-- MATERIAL FOR THE TASK follows --

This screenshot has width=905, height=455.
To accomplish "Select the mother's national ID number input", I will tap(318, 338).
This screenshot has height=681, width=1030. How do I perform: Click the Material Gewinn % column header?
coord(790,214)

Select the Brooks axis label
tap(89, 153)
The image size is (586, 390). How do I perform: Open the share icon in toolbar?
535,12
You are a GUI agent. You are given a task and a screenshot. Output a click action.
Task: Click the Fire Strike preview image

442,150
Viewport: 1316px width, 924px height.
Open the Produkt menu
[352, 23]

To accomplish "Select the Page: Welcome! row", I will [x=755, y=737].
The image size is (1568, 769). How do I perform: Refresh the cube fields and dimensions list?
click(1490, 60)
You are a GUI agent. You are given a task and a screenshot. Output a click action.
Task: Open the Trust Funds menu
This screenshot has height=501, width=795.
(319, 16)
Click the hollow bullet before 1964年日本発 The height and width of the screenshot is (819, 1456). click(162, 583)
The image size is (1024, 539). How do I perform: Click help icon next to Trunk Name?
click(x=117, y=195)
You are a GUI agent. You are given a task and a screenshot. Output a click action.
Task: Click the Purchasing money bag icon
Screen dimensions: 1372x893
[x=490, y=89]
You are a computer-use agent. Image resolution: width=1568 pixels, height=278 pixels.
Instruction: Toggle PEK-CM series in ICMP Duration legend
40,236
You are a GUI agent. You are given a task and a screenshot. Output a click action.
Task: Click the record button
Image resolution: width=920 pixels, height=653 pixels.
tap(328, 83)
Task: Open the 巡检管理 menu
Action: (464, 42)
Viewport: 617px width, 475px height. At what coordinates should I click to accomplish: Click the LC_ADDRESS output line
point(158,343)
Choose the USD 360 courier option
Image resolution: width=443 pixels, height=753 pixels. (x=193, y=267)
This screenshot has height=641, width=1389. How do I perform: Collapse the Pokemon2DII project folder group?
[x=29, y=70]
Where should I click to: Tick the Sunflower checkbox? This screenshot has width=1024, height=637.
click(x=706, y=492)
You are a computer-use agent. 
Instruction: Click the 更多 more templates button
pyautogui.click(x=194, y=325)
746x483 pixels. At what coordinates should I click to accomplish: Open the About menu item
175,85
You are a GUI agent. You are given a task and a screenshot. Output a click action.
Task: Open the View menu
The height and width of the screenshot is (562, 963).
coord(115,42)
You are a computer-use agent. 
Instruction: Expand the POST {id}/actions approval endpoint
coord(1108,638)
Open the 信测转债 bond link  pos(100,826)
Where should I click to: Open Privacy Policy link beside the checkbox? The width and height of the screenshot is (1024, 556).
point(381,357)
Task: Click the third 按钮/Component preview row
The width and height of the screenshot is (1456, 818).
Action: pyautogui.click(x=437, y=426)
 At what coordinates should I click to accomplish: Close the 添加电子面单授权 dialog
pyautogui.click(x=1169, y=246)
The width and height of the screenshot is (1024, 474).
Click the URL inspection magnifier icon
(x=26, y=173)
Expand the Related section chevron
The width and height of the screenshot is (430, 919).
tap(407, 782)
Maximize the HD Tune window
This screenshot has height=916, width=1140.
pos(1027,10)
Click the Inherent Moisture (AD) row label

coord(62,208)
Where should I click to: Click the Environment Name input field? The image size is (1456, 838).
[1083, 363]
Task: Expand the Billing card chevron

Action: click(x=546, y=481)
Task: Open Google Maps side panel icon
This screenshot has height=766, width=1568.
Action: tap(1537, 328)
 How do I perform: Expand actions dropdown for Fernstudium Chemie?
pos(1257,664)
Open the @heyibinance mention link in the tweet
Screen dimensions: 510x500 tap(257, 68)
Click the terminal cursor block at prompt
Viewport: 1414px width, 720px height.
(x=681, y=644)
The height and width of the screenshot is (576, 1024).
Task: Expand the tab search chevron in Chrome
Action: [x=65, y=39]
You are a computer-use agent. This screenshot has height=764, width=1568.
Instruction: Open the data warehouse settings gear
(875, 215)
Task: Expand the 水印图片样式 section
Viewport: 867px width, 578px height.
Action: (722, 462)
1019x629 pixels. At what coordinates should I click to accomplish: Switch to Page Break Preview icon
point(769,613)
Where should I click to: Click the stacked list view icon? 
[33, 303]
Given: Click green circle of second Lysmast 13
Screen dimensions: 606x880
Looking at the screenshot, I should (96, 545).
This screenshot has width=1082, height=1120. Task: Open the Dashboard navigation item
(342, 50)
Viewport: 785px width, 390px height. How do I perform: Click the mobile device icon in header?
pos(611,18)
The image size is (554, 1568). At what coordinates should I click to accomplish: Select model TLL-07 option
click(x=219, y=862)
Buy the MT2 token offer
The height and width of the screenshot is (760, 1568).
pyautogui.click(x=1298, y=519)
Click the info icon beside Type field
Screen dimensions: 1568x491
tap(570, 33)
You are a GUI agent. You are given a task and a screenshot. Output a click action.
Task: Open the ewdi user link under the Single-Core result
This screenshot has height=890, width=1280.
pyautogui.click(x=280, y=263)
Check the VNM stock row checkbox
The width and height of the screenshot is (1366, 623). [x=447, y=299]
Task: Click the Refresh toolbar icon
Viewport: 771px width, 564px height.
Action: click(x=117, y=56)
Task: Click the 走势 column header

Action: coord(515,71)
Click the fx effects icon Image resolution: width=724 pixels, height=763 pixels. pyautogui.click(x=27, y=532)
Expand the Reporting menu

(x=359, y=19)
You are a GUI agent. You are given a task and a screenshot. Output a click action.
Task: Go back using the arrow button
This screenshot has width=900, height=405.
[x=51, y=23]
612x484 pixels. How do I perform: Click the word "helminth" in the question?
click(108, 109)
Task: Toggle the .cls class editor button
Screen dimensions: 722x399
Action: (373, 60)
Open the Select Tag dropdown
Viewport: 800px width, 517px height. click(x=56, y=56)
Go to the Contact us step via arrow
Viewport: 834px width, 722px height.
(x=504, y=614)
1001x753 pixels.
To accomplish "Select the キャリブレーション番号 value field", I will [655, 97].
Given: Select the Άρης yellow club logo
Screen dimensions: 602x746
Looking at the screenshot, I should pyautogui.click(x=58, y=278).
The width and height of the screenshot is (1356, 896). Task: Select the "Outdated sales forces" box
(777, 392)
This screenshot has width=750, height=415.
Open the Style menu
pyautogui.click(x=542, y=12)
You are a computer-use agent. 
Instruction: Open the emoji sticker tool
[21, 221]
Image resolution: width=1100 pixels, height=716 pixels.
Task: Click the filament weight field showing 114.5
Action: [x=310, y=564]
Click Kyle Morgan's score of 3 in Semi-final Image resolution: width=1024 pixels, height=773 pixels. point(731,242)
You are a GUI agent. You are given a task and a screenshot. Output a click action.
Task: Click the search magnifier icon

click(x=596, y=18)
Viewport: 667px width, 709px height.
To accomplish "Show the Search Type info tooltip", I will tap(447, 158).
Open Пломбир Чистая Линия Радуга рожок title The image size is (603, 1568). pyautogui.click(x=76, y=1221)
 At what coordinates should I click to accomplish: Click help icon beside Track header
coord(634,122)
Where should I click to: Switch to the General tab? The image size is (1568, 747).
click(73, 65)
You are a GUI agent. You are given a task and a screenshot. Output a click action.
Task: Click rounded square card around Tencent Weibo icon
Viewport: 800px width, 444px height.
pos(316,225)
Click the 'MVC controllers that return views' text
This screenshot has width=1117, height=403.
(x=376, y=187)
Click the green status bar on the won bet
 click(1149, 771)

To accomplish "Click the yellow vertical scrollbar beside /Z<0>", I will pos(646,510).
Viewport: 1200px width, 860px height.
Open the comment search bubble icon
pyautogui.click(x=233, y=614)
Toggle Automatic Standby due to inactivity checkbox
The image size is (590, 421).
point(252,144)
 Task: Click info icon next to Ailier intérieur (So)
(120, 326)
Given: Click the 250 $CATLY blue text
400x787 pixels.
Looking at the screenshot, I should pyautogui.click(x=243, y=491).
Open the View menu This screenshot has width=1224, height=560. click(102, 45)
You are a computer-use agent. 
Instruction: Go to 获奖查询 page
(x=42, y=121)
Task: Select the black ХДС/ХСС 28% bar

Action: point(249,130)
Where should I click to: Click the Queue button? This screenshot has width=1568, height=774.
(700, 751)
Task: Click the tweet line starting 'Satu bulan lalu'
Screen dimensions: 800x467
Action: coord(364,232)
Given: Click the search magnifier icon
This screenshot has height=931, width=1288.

-- MATERIAL FOR THE TASK concluded --

■ YOUR GOAL
Could you retype exactly the lines from the one containing "Given: Click the search magnifier icon" through the final line of the data above, and no others?

■ EXPECTED ANSWER
Given: Click the search magnifier icon
This screenshot has height=931, width=1288.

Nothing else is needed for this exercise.